→ Extract:
.....

Island Life by David Slack

20

Feeding the hens

Google will readily tell you how to make a pipe bomb, how much tax Kerry Packer contrived to not pay, and where to find Paris Hilton looking like a racoon, but it’s more coy about telling the world just how many thousands upon thousands of computers it has yoked into service in its many, many server farms. They are not state of the art computers; they're basic PCs bought at good rates and loaded up with the operating system you can depend on: Linux.

They are silicon-chipped battery hens.

They work to satisfy your urgent requirements, your idle curiosity; your panting lust.

How many of them are there? Wikipedia takes a stab: “a 2006 estimate cites 450,000 servers, racked up in clusters at data centers around the world.”

And where are these data centres? As close as they can get to nuclear power plants, according to the man who knows the inconvenient answers, Juha; anywhere where the power is cheap, because boy, do they hoover it up. Here beginneth the carbon footprint lesson.

Is that search really necessary?

If this is news to you and you care about the planet, your immediate thought will doubtless have been: what can I do to cut down my Googling? You may wonder if there is some kind of Google ride-sharing option available. Is there a Google bicycle alternative to the Search Engine SUV you have double-parked outside MySpace? Can you recycle some of your old searches?

.....

→ Provided material:
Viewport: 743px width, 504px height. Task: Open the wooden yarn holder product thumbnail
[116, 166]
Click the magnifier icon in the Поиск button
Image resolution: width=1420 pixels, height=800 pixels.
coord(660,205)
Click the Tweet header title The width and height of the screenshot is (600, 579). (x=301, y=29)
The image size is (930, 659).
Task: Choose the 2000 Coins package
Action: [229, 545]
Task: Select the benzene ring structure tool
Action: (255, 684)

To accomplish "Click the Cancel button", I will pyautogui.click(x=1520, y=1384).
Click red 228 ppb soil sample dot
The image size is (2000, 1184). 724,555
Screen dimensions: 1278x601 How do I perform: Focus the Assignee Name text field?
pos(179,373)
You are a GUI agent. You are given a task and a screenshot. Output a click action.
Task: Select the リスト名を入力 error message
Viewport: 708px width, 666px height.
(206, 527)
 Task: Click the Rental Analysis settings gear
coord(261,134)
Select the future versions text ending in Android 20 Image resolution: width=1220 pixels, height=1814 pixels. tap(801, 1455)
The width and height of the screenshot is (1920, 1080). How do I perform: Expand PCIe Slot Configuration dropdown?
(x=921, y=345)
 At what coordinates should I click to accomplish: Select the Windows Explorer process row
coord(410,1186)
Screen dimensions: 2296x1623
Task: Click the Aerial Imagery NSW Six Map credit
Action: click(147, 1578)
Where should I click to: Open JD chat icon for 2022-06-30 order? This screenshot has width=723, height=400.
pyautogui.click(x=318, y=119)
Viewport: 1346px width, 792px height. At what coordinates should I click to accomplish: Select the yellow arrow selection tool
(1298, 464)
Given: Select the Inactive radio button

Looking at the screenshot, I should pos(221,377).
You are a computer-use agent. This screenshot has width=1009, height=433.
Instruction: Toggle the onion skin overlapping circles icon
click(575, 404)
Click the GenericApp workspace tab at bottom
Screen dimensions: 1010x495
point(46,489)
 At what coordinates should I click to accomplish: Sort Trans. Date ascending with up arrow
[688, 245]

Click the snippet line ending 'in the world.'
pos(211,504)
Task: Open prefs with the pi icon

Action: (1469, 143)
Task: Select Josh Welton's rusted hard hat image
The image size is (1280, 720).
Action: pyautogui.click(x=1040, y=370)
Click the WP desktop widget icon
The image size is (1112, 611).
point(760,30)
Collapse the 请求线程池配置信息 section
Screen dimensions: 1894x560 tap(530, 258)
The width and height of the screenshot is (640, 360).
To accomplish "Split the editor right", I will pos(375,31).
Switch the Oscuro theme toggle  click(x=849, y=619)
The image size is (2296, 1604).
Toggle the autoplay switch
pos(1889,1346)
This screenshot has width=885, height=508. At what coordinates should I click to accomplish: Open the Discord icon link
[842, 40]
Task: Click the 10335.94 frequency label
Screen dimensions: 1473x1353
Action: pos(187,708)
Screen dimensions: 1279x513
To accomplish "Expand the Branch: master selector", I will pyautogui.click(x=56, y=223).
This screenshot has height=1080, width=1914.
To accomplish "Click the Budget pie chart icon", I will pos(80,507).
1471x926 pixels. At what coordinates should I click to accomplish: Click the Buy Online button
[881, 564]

.....

→ What the exercise asks: Carry on the column about Google's server farms and their appetite for power, starting right after its last sentence.

→ Output below:
These are all good ideas, but if you punch them into Google, you won’t get far. (Disclosure: this may be incorrect. I am interviewing my keyboard at this point. The surname is what it is.)

Something needs to be done.

Every time you type Britney nude into Google, the servers suck a little more juice off the grid, and you know the rest. Fossil fuels burn, the greenhouse gets warmer, a tiny butterfly flaps its wings one last time, drops to the floor of the rain forest and, as ever, God strangles a kitten.

Think global, act local. We’re all in this together. Let’s pool our ideas.

Like I say, I’m just interviewing my keyboard, so I have but a few modest ones. But it’s a start, eh? Here are my suggestions.

Idea one: Make Kiwiblog your friend. Don’t go using up energy to seek out your current affairs information! If it’s news in New Zealand, it will be relayed from the original source to the columns of Kiwiblog. Not only that, entire wasteful paragraphs will be eliminated in the retelling, in the style of Reader's Digest, (if Reader's Digest were your noisy uncle). Excerpts of columns and editorials will also be offered at sufficient length to save you the bother of seeking out the original. Likewise the time-saving Kiwiblog humour service, in which a link to a YouTube clip is prefaced by a precis which includes the punch-line. You can be laughing at Sarah Silverman and back into the billable minutes in 30 seconds without using up a single Google CPU cycle.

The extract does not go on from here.